**PROBLEM STATEMENT**
Every word in the data below belongs in your copy, exactly as given; the pictures do not.

Stored records:
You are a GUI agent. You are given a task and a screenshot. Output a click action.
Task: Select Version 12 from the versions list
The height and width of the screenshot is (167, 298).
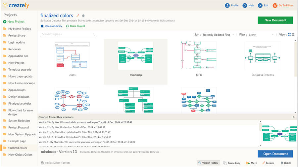(x=72, y=127)
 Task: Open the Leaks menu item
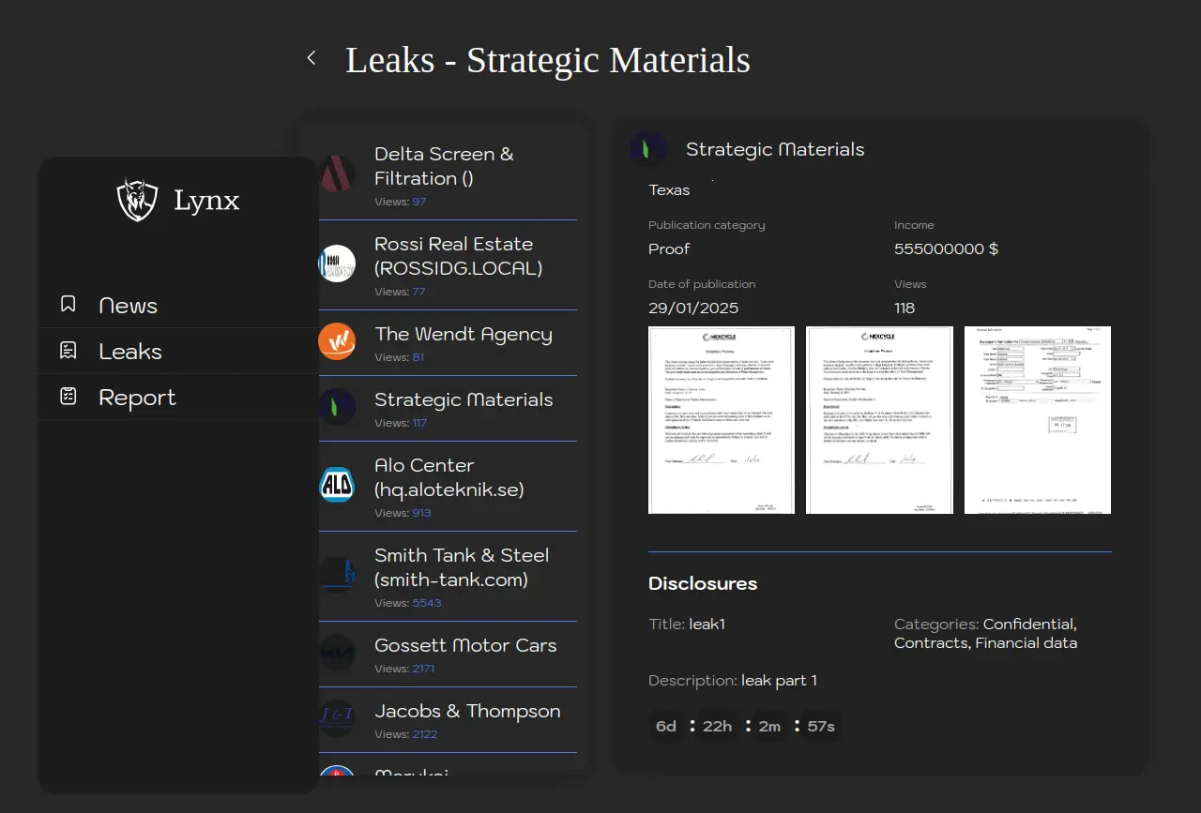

**WRITTEN REPLY**
You are a GUI agent. You are given a task and a screenshot. Output a click action.
Task: Select Version 12 from the versions list
The height and width of the screenshot is (167, 298).
(x=72, y=127)
 Task: Open the Leaks menu item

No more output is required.